- Oregon Finds Existence of Physician/Patient Relationship in Neurosurgeon’s Telephone Consult with Emergency Room
- December 11, 2009
- Law Firm: Holland & Hart LLP - Denver Office
In the absence of a contract or direct physician/patient contact, when does a telephone consult ripen into a professional relationship? The general rule seems to be that in the absence of some connection with the patient, merely listening to another physician’s description of a patient’s symptoms and offering a professional opinion regarding the proper course of treatment is not enough to imply a physician’s consent to a physician-patient relationship with the patient. The consulted physician is generally considered to be offering only informal assistance to a colleague. Se, e.g., Reynolds v. Decatur Memorial Hospital, 660 NE. 2d 235(1996).
In Mead v. Legacy Health System et all and David Adler, M.D. (A130969, filed October 29, 2009), the Oregon Court of Appeals found that the fact that the defendant Dr. Adler, a neurologist was “on-call” was sufficient to change the relationship from one of an informal consult among professionals to a direct relationship with the patient. The court indicated that the fact that Dr. Adler was on call, did not alone result in the direct connection to the patient, but coupled with his undertaking to provide advice, there was sufficient mass to result in a physician patient relationship.
Although there were differences between the physicians as to what happened, the emergency room physicians contacted Dr. Adler, the on-call neurosurgeon, about the plaintiff who appeared in the ER having difficulty walking with severe low back pain and weakness in her legs. She appeared to have a condition known as cauda equina syndrome, which is a compression of nerves at the base of the spinal cord, usually requiring immediate surgery. Dr. Adler suggested that she be given pain medicine and be sent home. When advised that she could not walk, he suggested that she be kept overnight for observation. He testified that he never assumed responsibility for her care and didn’t expect to be involved in her case unless he was called in the event of the deterioration of her condition.
Four days later following a conclusive MRI showing cauda equine syndrome, Dr. Adler operated on her. The plaintiff, at the time of trial, was unable to walk without assistance and incontinent in bowl and bladder. The trial judge submitted the question of Dr. Adler’s consult duty to the jury which returned a verdict in his favor. The court of appeals reversed finding that in the absence of a material factual dispute; the court should have determined the existence of a physician-patient relationship as a matter of law. If a physician is on-call and a question arises outside the scope of his or her expertise, the physician should make clear that he or she is accepting no responsibility for the patients care and treatment.

**Exercise A:**
Summarize the article on the Oregon consult case in two sentences.
**Exercise B:**
From the article on the Oregon consult case, write out the wording starting with "Although there were" and going on through "of her condition.".
**Exercise C:**
Translate this sentence from the article on the Oregon consult case into Spanish: "The consulted physician is generally considered to be offering only informal assistance to a colleague."
The material that comes next has no connection to the article on the Oregon consult case.

**Dataset entries:**
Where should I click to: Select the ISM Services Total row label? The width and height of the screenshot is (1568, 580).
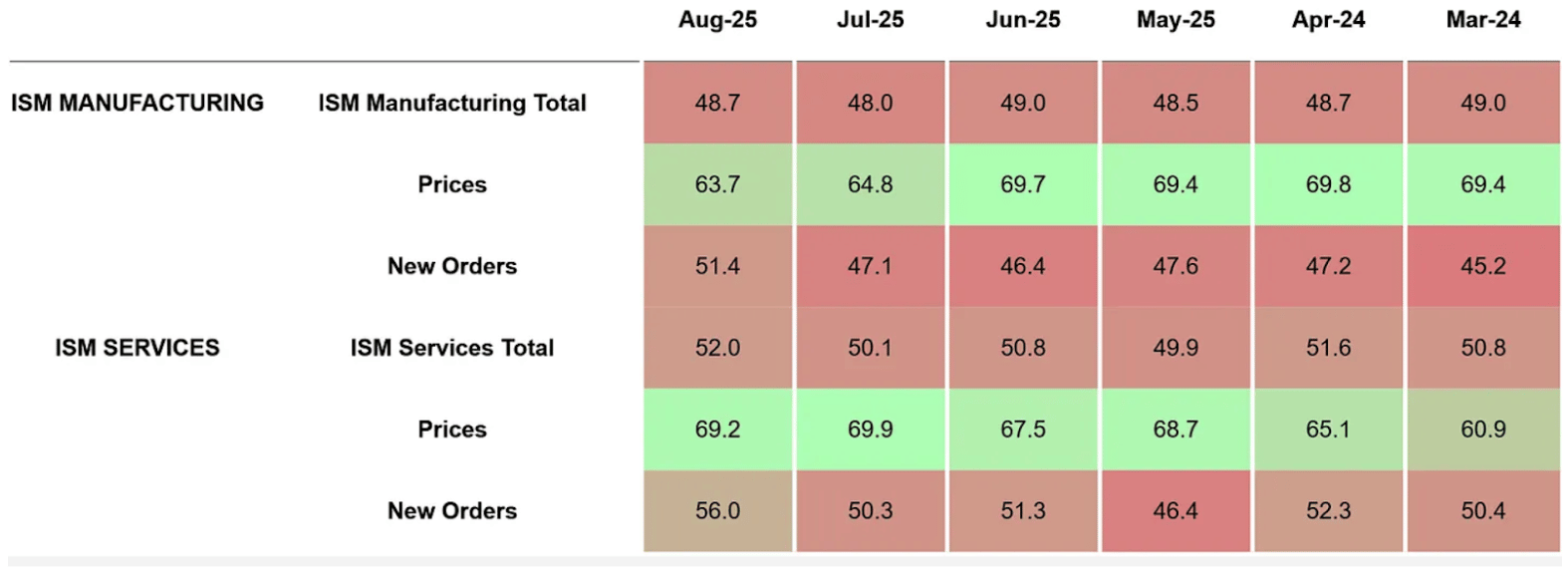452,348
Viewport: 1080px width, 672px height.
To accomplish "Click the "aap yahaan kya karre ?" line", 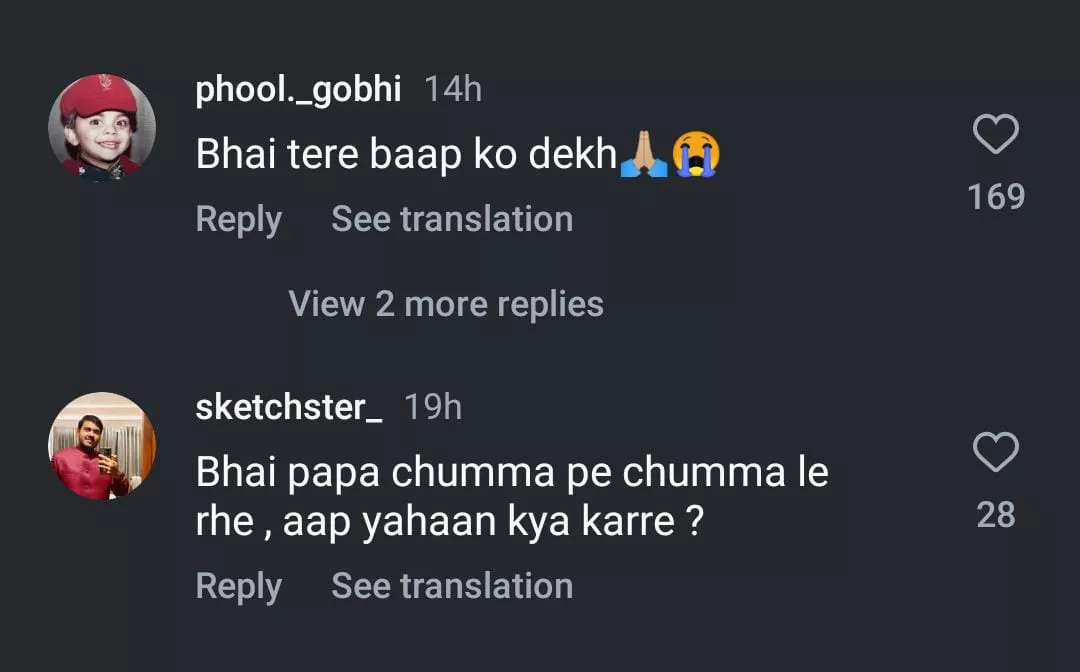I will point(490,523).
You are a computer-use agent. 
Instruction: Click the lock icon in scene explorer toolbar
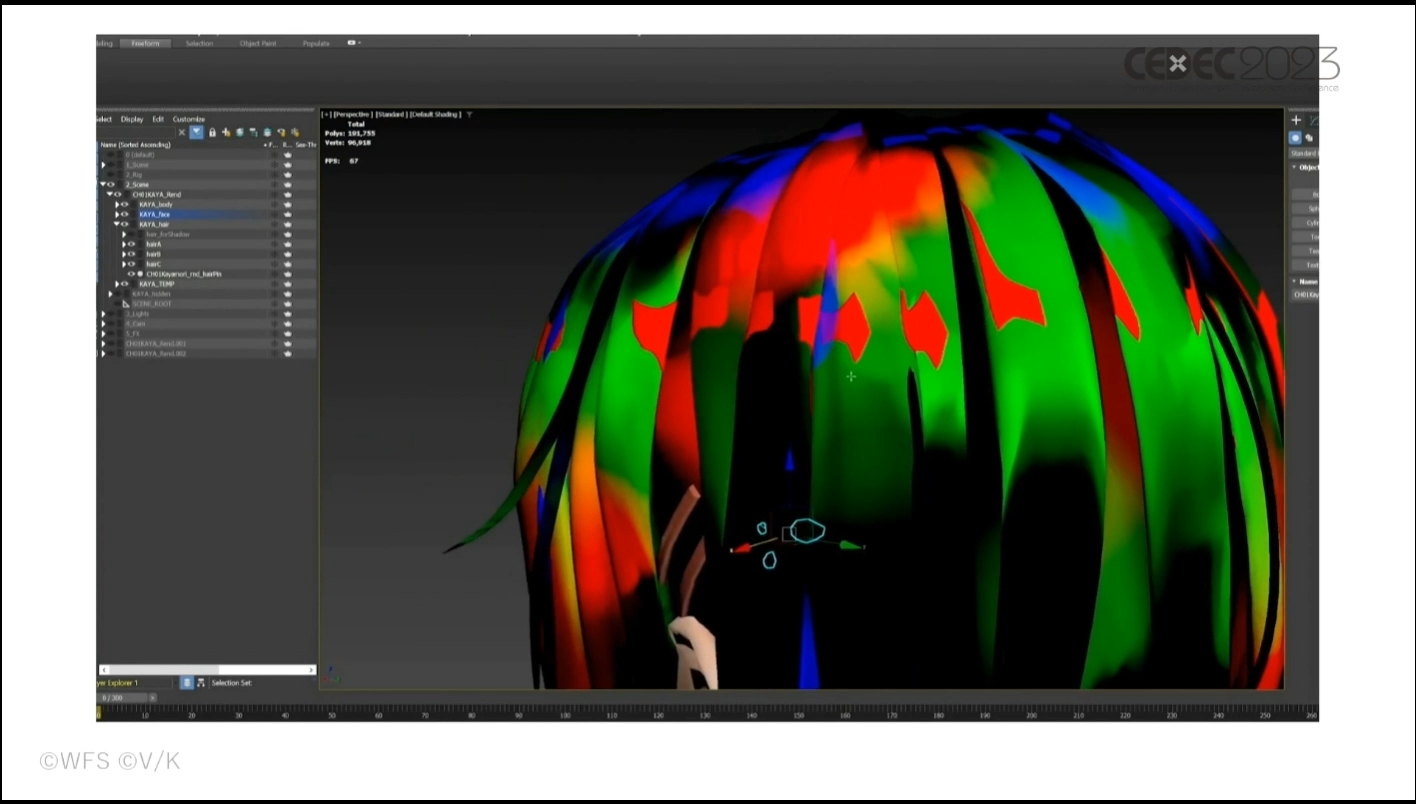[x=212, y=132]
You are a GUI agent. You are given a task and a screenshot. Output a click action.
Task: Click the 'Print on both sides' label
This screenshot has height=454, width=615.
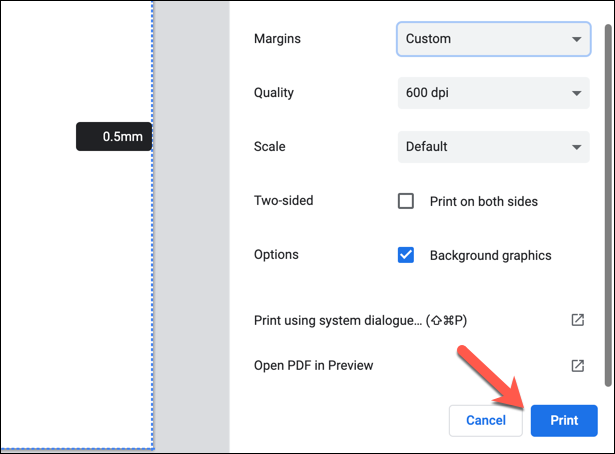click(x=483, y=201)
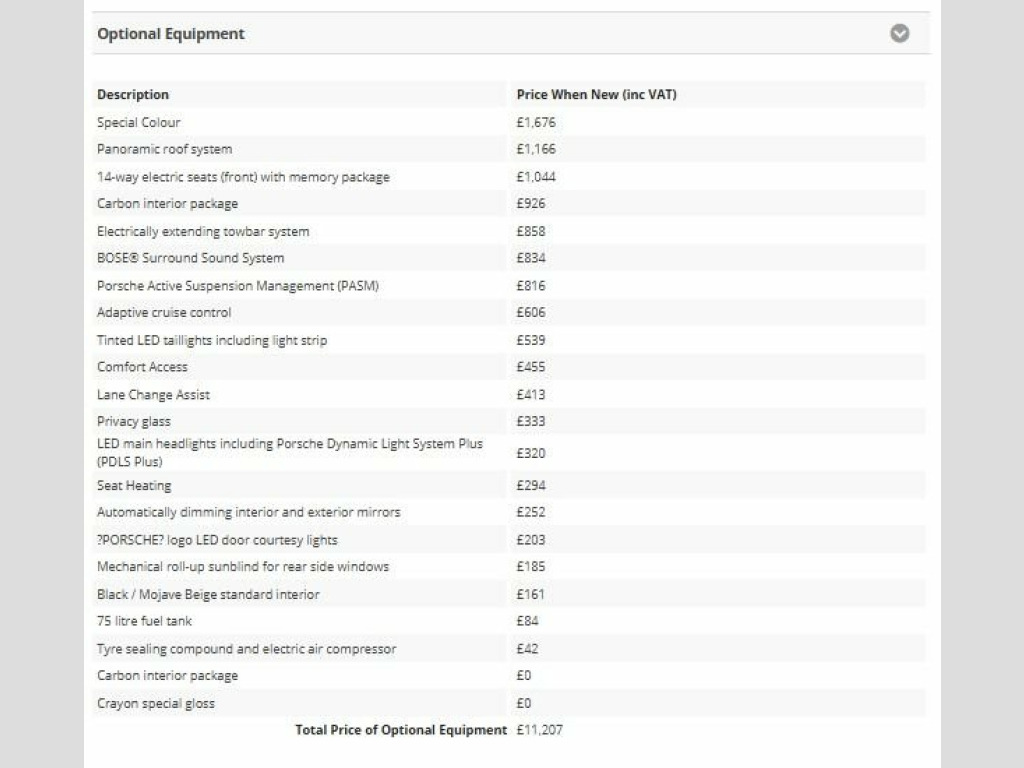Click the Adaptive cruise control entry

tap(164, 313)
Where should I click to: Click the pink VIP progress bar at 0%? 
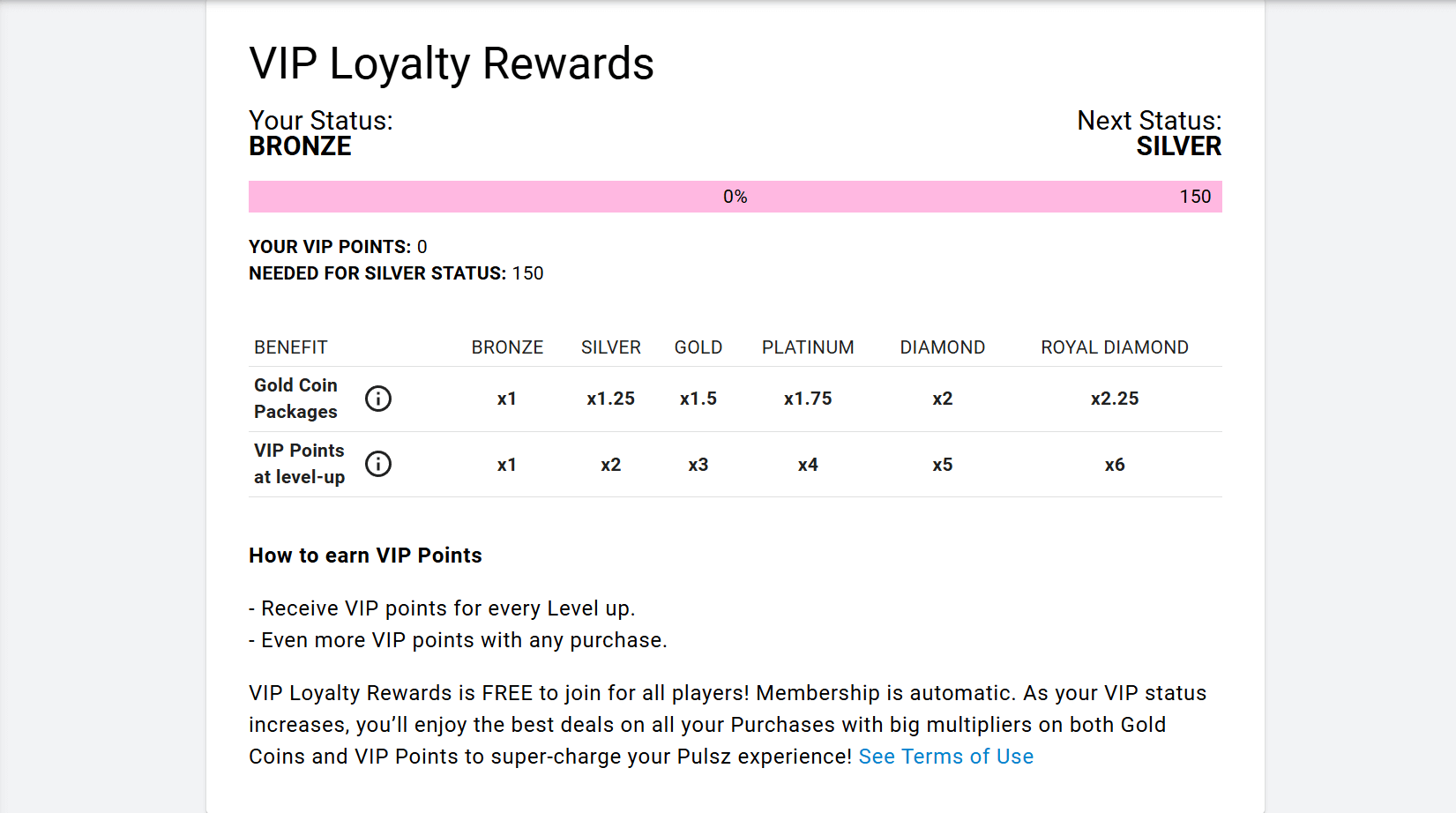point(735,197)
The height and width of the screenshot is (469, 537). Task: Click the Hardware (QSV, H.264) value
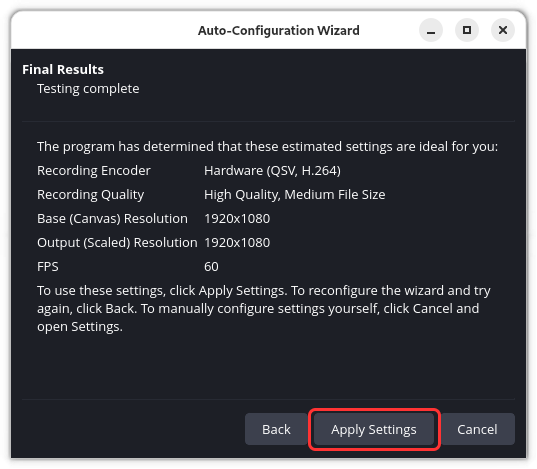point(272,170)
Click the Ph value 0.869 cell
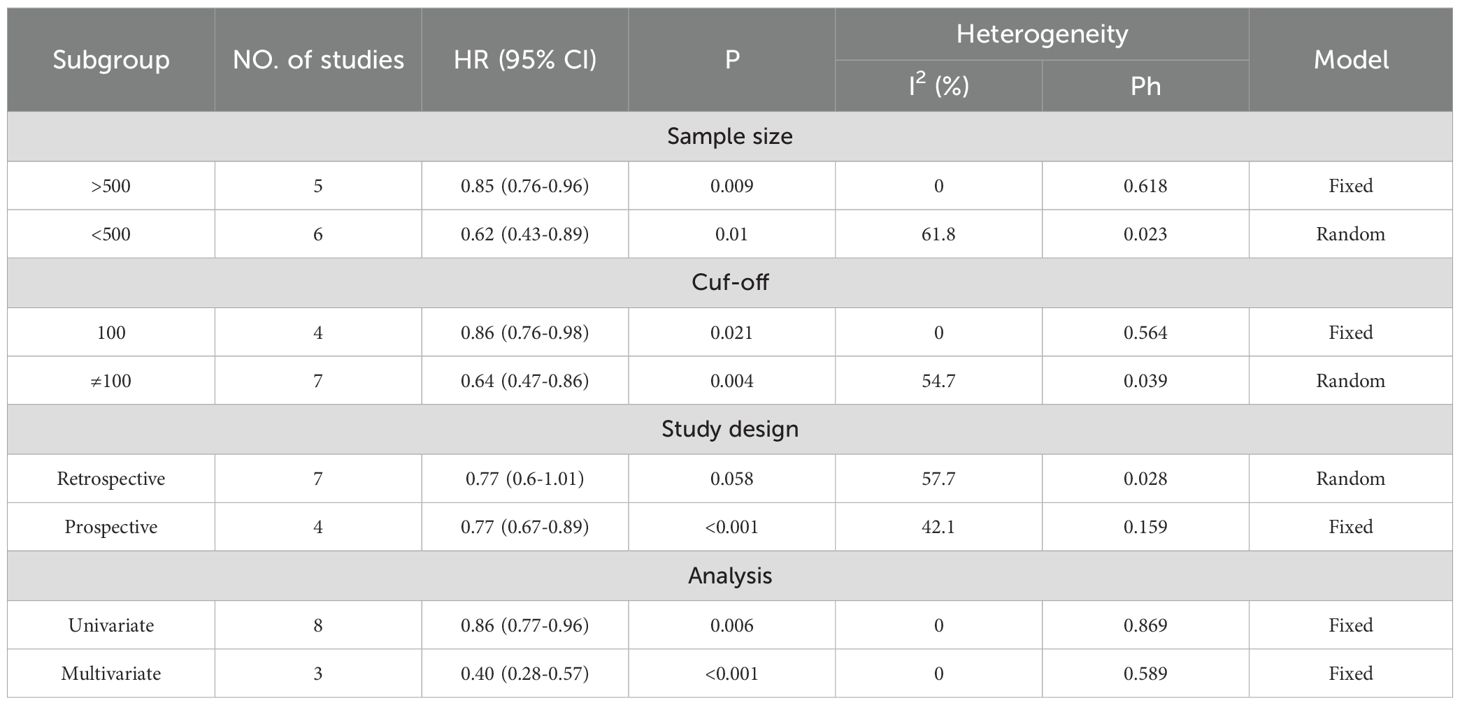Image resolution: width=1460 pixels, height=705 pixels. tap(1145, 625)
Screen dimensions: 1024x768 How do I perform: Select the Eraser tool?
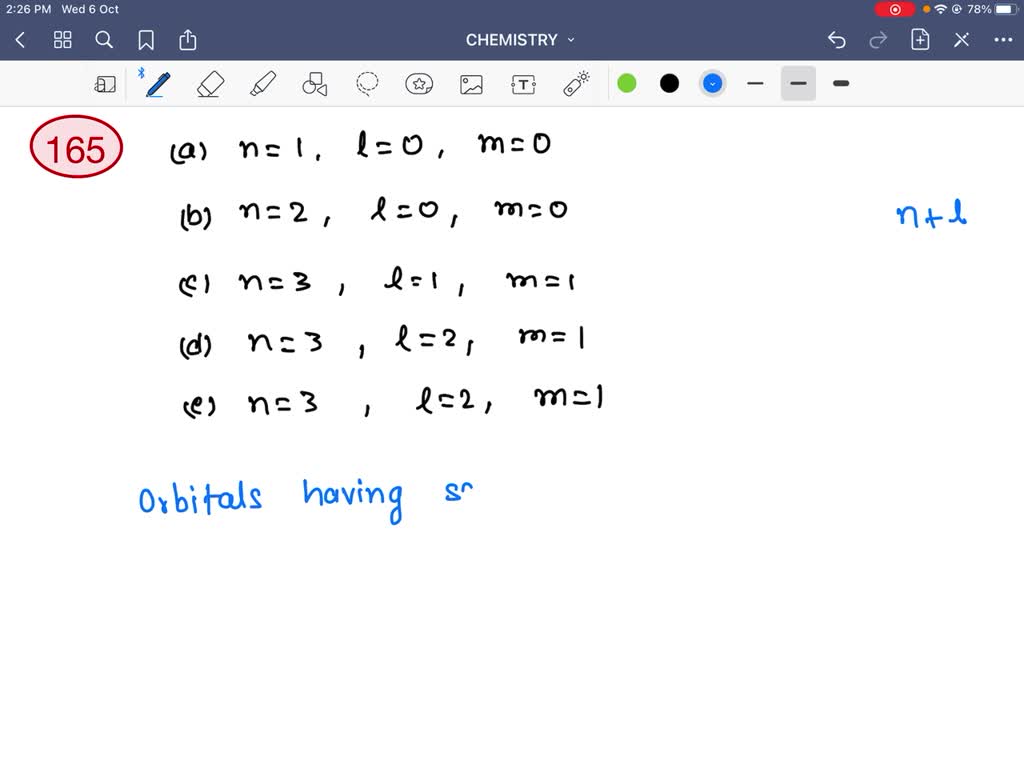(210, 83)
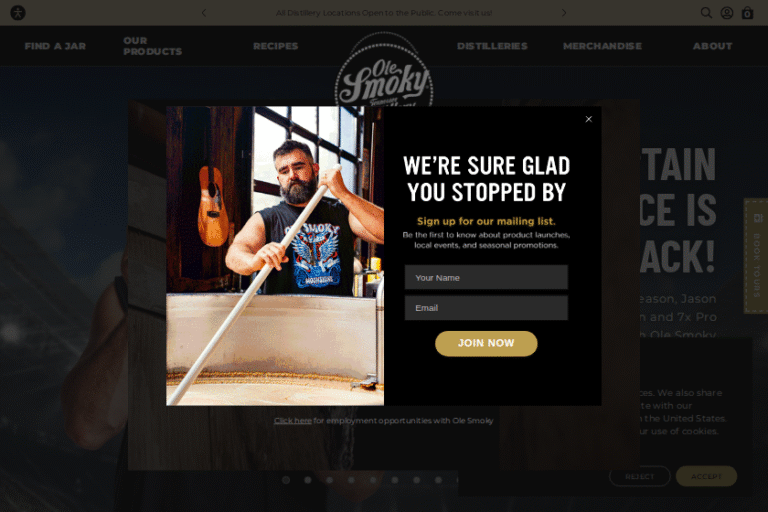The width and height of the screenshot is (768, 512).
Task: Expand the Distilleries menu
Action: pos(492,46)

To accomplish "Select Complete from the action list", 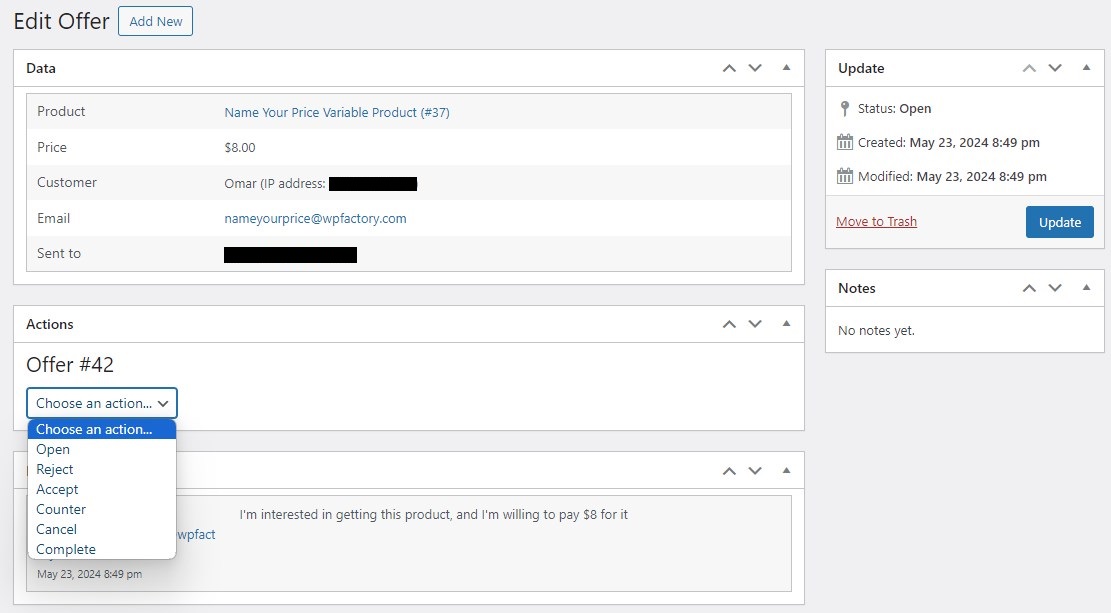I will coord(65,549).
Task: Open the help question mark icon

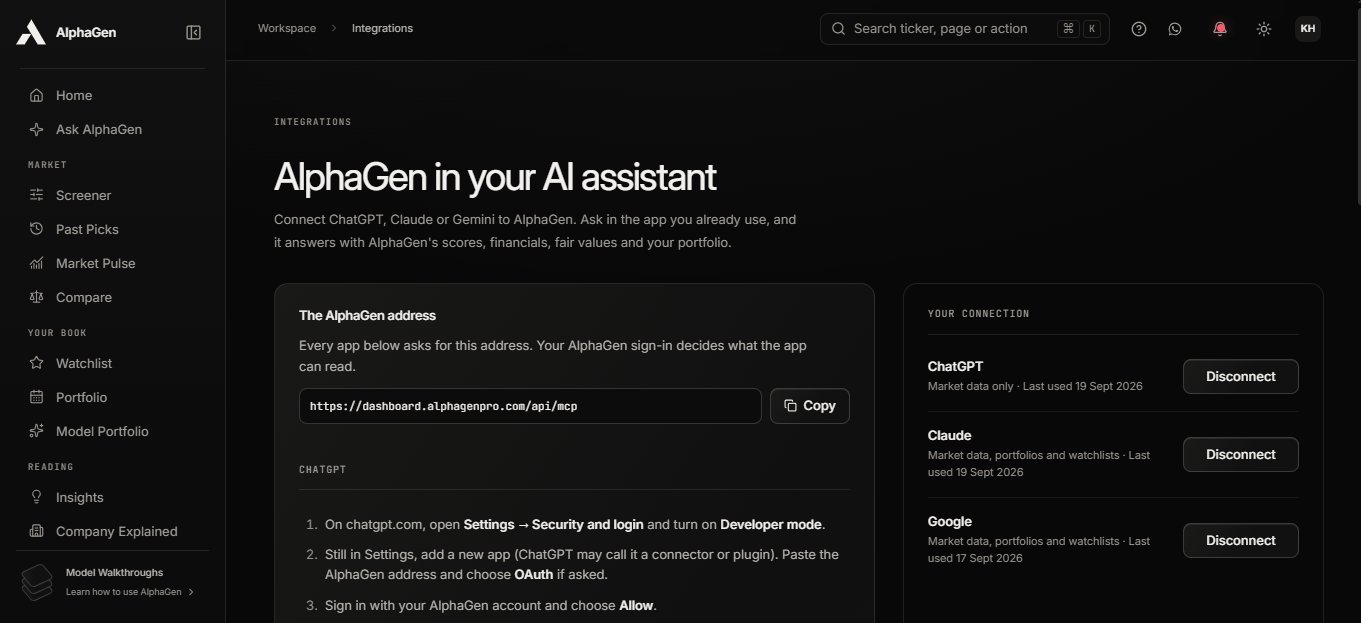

**Answer area A:**
The article explains that, as a general rule, a physician who only listens to a colleague's description of a patient's symptoms and offers an opinion is not considered to have a physician-patient relationship with that patient. In Mead v. Legacy Health System, however, the Oregon Court of Appeals held that Dr. Adler being on call, coupled with his undertaking to give advice to the emergency room physicians, was enough to create such a relationship, and it reversed the jury verdict in his favor.

**Answer area B:**
Although there were differences between the physicians as to what happened, the emergency room physicians contacted Dr. Adler, the on-call neurosurgeon, about the plaintiff who appeared in the ER having difficulty walking with severe low back pain and weakness in her legs. She appeared to have a condition known as cauda equina syndrome, which is a compression of nerves at the base of the spinal cord, usually requiring immediate surgery. Dr. Adler suggested that she be given pain medicine and be sent home. When advised that she could not walk, he suggested that she be kept overnight for observation. He testified that he never assumed responsibility for her care and didn’t expect to be involved in her case unless he was called in the event of the deterioration of her condition.

**Answer area C:**
Por lo general, se considera que el médico consultado solo ofrece ayuda informal a un colega.